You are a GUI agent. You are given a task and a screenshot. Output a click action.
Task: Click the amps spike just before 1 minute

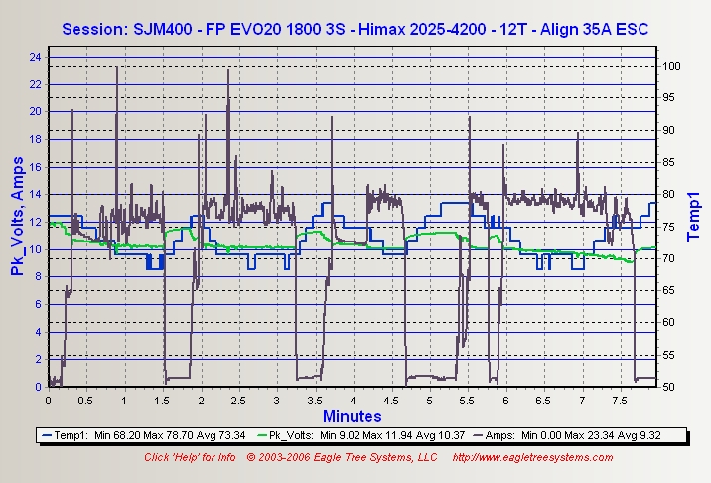117,68
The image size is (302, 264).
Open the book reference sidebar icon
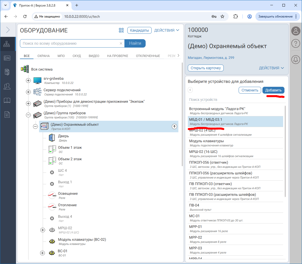(x=7, y=100)
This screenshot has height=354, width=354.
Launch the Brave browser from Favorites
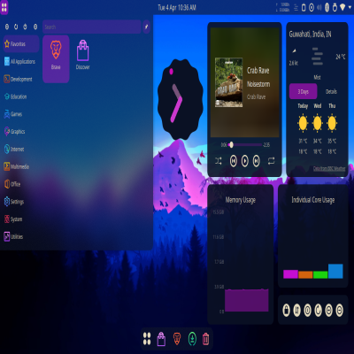pos(56,59)
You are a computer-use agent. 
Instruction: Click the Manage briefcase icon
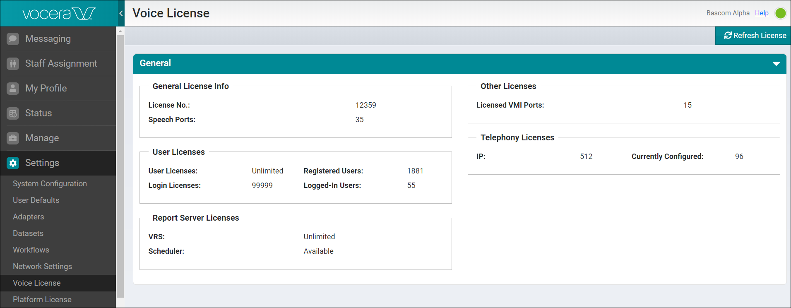pyautogui.click(x=13, y=138)
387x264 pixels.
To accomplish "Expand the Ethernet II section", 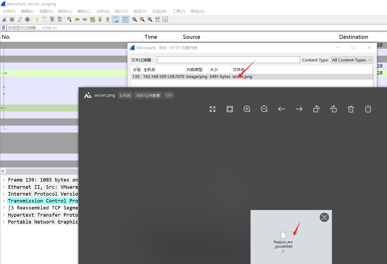I will pos(4,187).
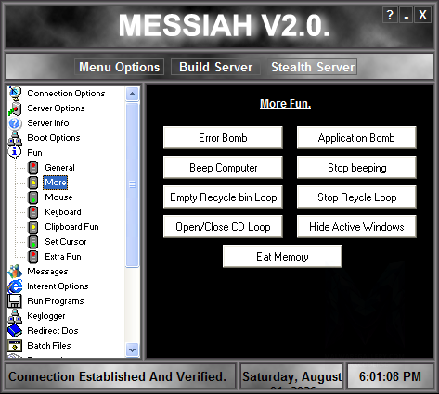Click the Server info question mark icon

click(x=15, y=123)
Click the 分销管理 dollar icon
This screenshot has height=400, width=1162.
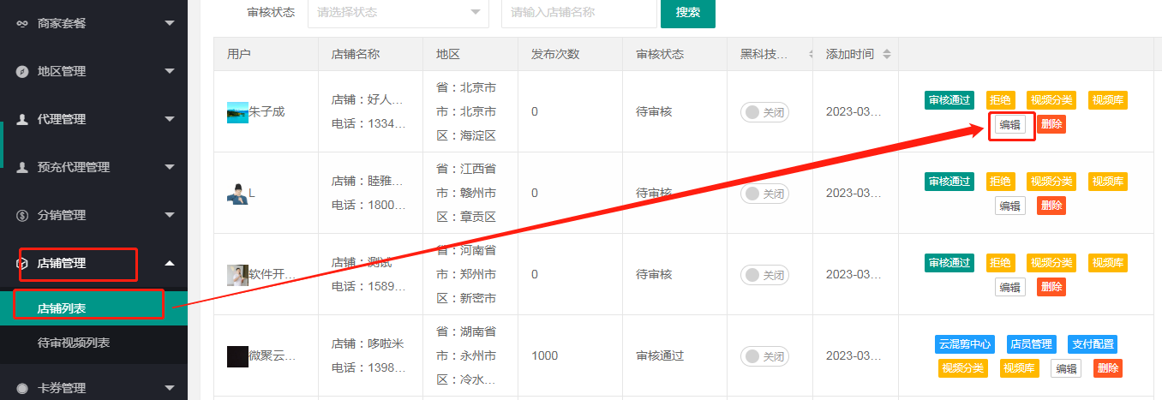tap(22, 215)
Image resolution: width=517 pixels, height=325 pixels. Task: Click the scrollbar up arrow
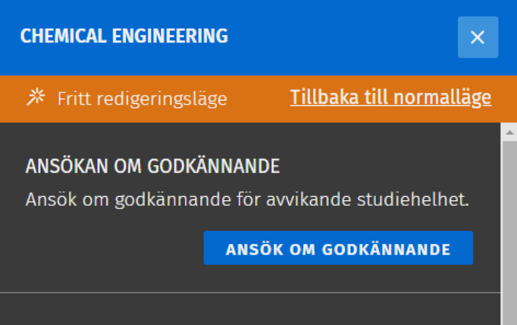click(x=509, y=132)
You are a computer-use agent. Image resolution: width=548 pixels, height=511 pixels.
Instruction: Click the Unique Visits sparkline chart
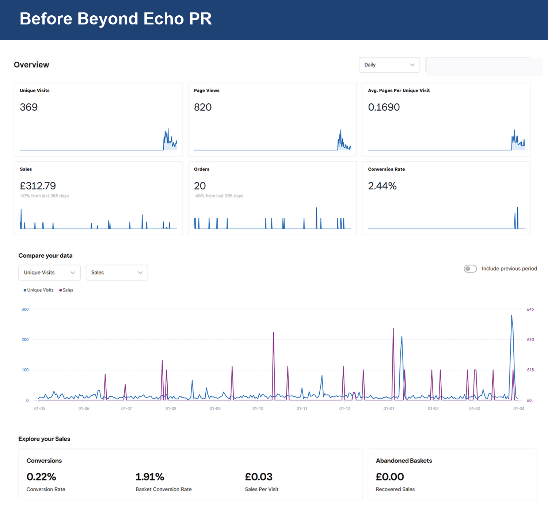98,140
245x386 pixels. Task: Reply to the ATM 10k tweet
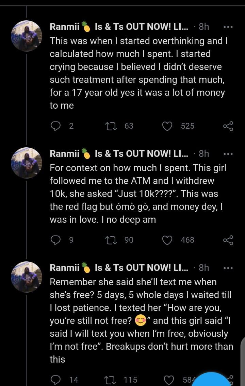pyautogui.click(x=56, y=240)
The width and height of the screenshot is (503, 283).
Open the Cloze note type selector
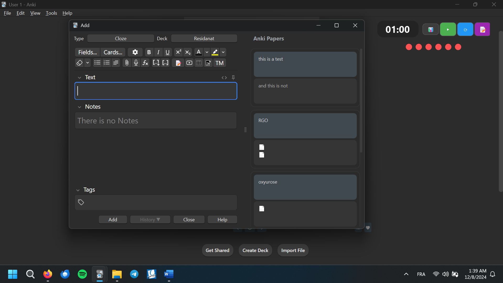(x=121, y=39)
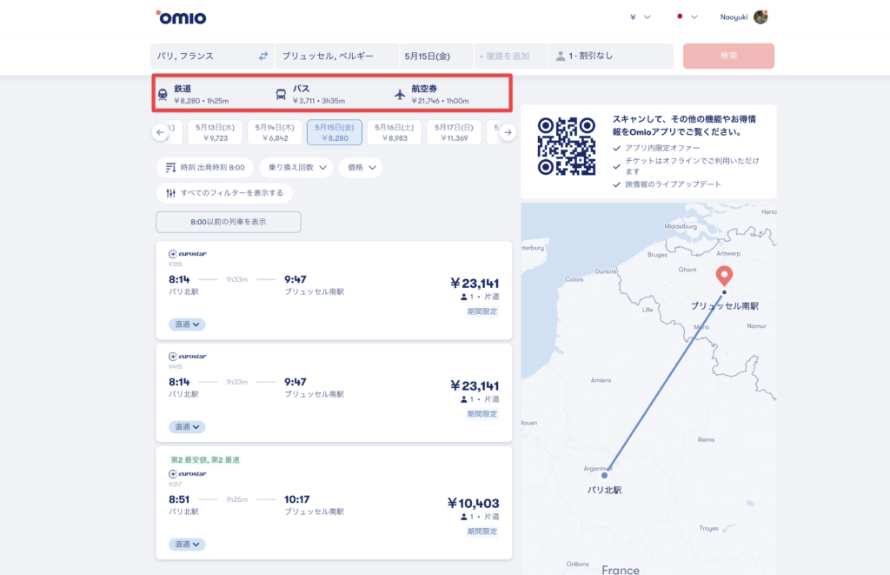Click the QR code image
Image resolution: width=890 pixels, height=575 pixels.
click(567, 146)
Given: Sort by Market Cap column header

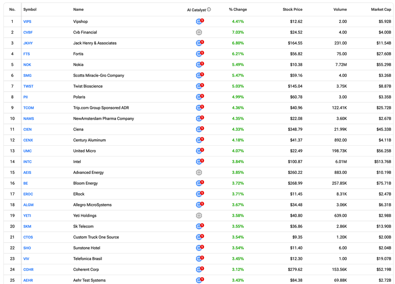Looking at the screenshot, I should coord(381,10).
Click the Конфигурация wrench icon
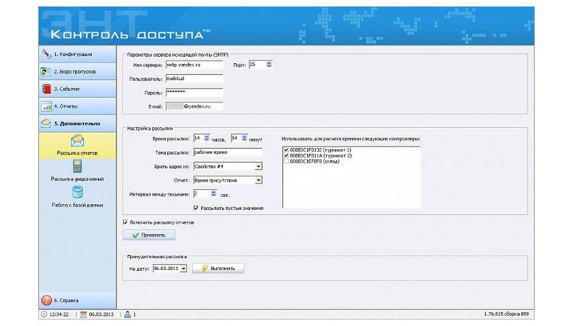Image resolution: width=573 pixels, height=326 pixels. point(46,54)
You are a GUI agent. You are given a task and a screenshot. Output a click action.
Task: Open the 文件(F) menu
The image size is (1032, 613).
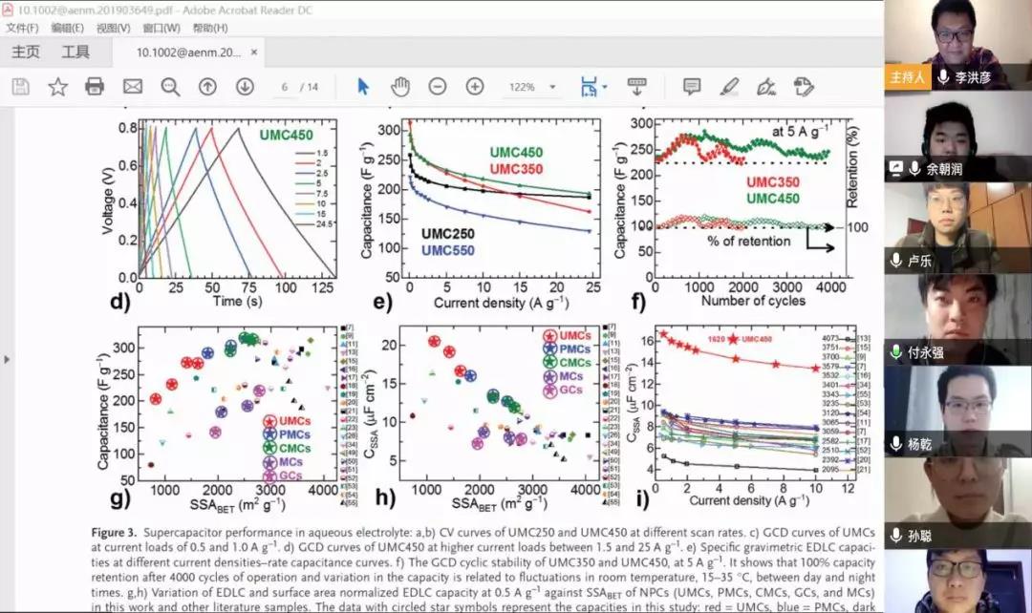pos(22,28)
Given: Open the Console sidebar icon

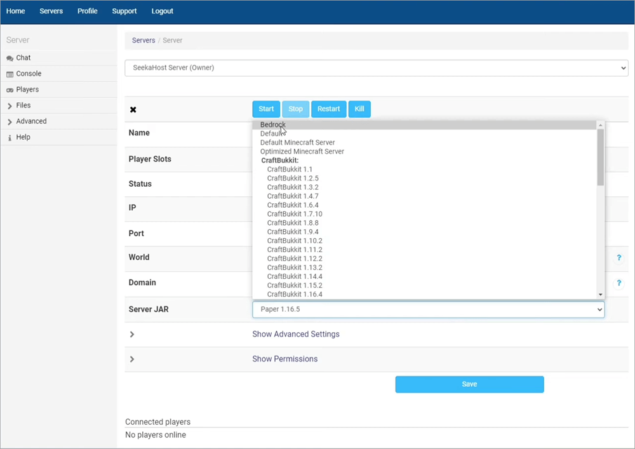Looking at the screenshot, I should (10, 74).
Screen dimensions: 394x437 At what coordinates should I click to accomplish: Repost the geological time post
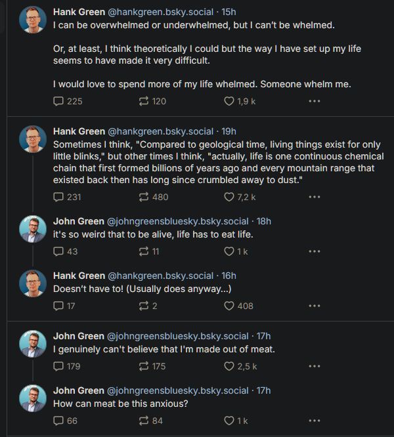[144, 197]
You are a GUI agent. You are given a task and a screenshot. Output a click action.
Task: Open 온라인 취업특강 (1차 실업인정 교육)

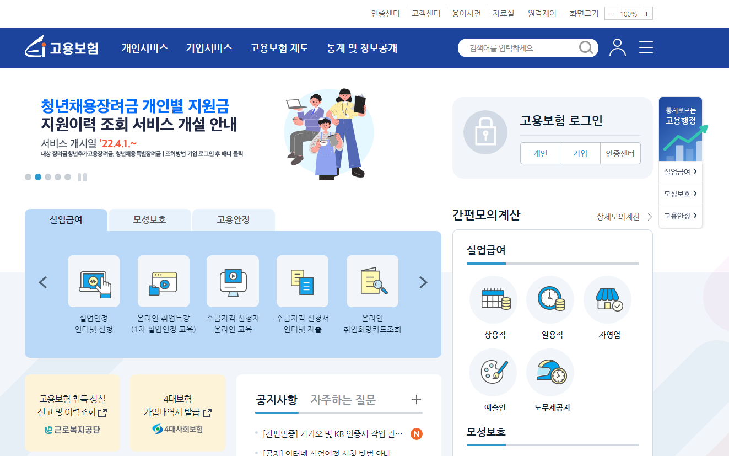[x=163, y=281]
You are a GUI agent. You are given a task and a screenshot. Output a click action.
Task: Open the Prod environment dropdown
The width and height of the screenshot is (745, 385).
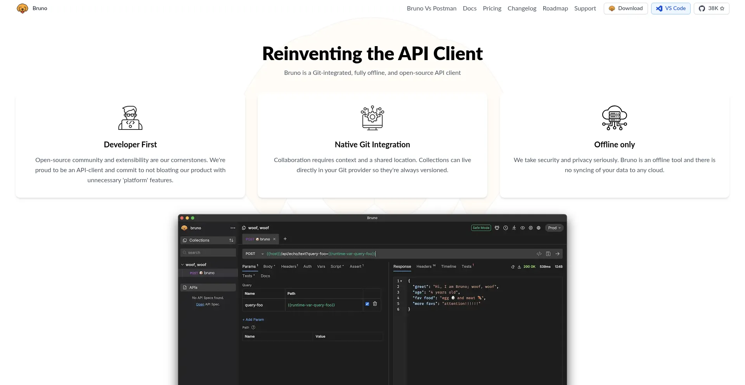coord(554,228)
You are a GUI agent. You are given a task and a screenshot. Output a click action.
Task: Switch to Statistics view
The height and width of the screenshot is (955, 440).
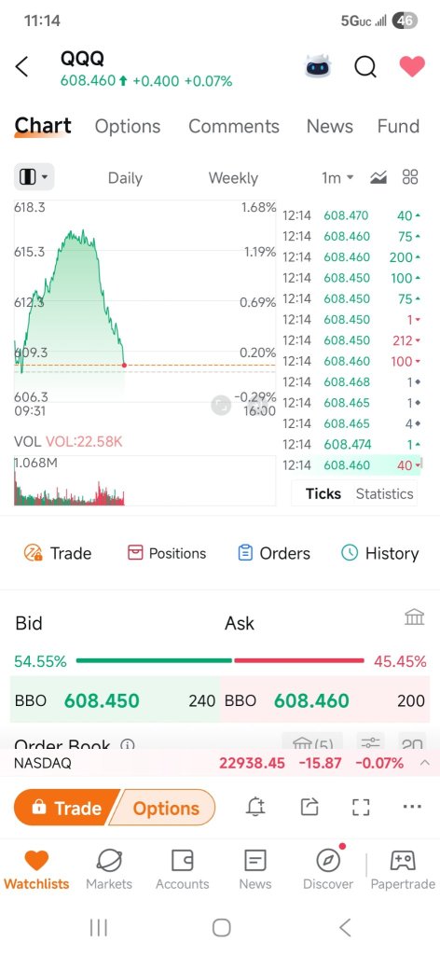tap(385, 493)
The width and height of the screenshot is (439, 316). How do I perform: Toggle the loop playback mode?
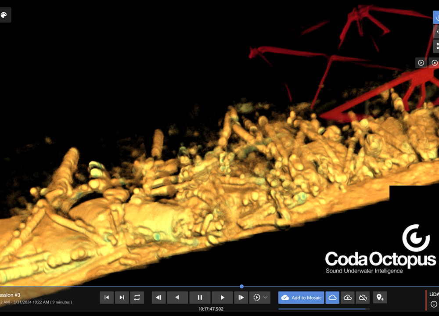click(x=137, y=298)
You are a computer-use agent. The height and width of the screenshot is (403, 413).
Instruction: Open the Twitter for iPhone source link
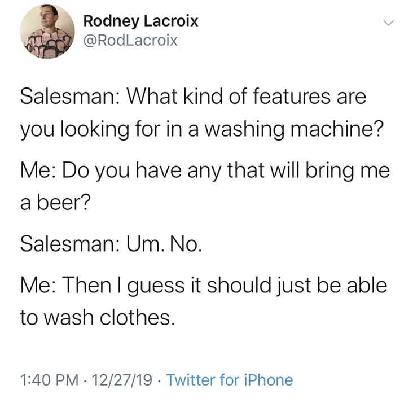(x=230, y=380)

+ + + + +

- _Aim of the task_
Scan the data for the string "computer" and copy each line in which it occurs.

- _Answer box_
You are a computer-use agent. 
You are a computer-use agent. Image resolution: width=548 pixels, height=511 pixels.
You are a computer-use agent. The height and width of the screenshot is (403, 413).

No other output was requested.